Sindicato protesta contra protelamento de processo de diminuição da idade da reforma dos marítimos

Mindelo, 21 Mai (Inforpress) – O Sindicato de Metalomecânica, Transportes, Turismo e Comunicações (Simetec), em representação da classe dos marítimos, manifestou hoje o “mais profundo repúdio” por o Governo ter adiado o processo de diminuição da idade da reforma dos marítimos.

Em conferência de imprensa, no Mindelo, o presidente do Simetec, Tomas de Aquino, indicou que na última reunião do Conselho de Concertação Social (CCS), realizada no dia 14, em que a questão foi “de novo” agendada e debatida, a conclusão, indicou, foi a de “mais um adiamento”.

“O Simetec entende que esta é mais uma manobra dilatória, apenas para ganhar tempo e não cumprir uma decisão tomada há décadas”, lançou o sindicalista, em referência a uma deliberação do CCS de 1993 que “recomendava a diminuição da idade de reforma dos marítimos”, mas que desde essa data “várias decisões” foram tomadas pelos sucessivos governos, mas “nenhuma foi aplicada na prática”.

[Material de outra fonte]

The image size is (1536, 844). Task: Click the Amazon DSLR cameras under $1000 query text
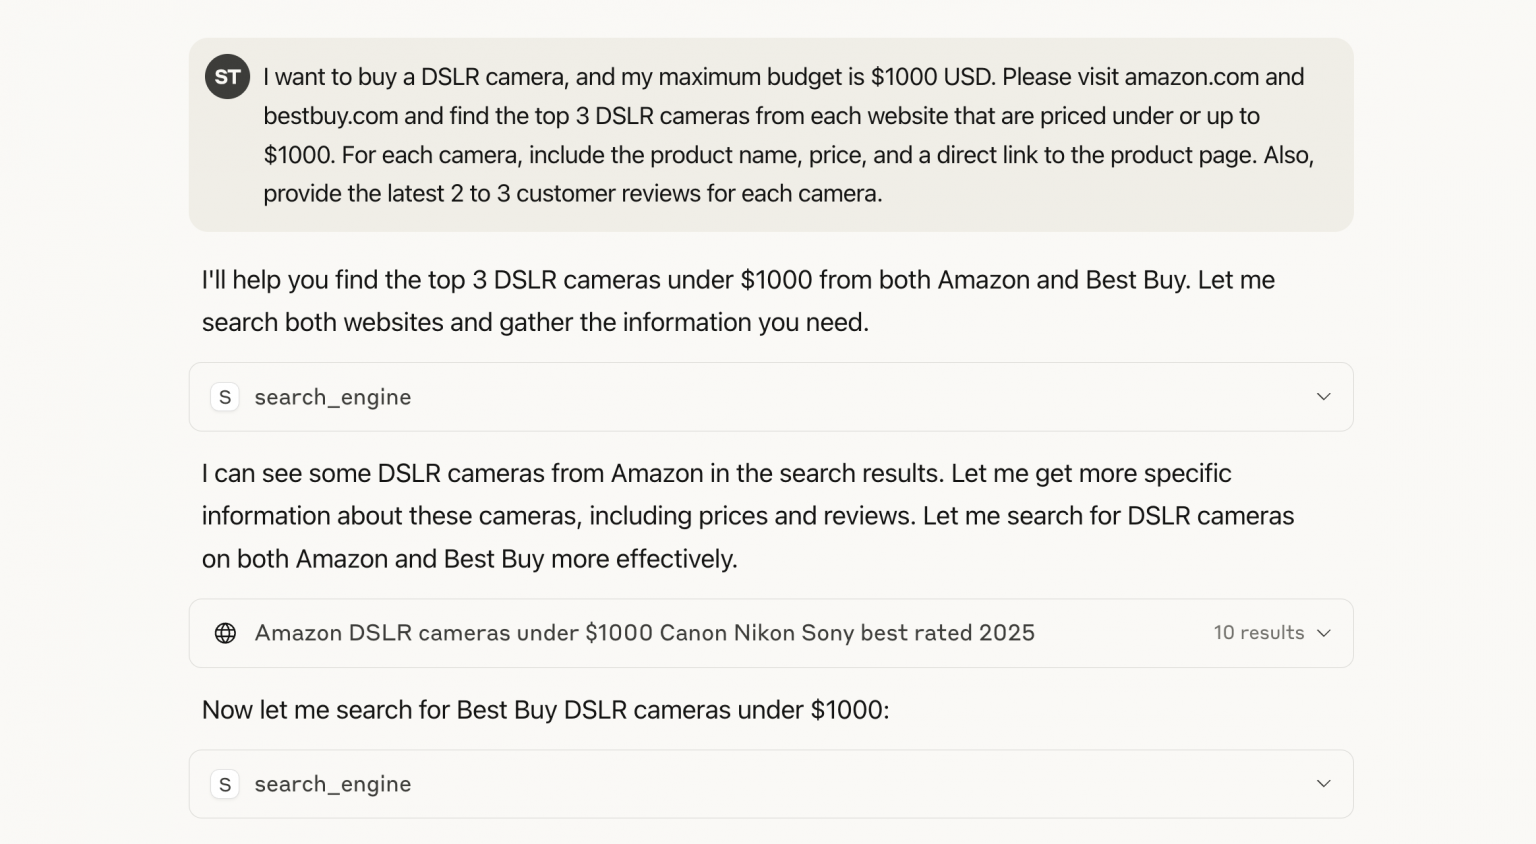click(644, 633)
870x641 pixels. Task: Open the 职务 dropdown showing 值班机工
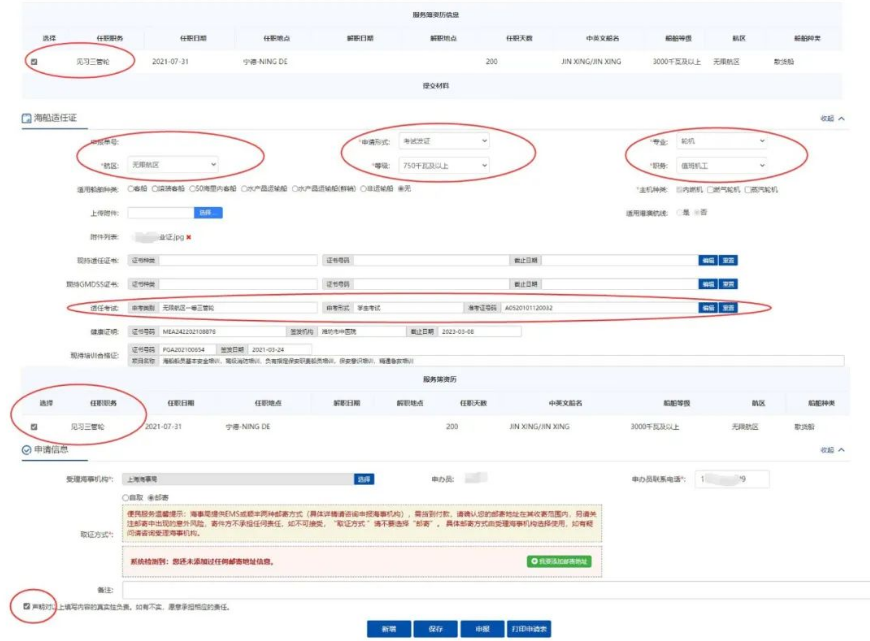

Para o Simetec, “chegou o momento de os marítimos dizerem basta” e, enquanto representante da classe, “exige ser envolvido” no processo, indicando que os marítimos fazem parte de um grupo profissional cujas tarefas, para além de “muito duras e difíceis” são “profundamente desgastantes”, requerendo, por isso, um “tratamento especial”.

Por outro lado, tanto quanto apurou a Inforpress, a associação dos marítimos está a equacionar reunir a classe e solicitar um encontro com o ministro da Economia Marítima para ver “até que ponto o problema possa ser resolvido”.

Na conferência de imprensa foi ainda abordada uma alegada violação de direitos adquiridos dos marítimos em matéria de segurança social, tendo Tomas de Aquino solicitado ao Governo para interceder junto do Instituo Nacional de Previdência Social, afim de se poder contabilizar os descontos efectuados pelos marítimos antes de 1982.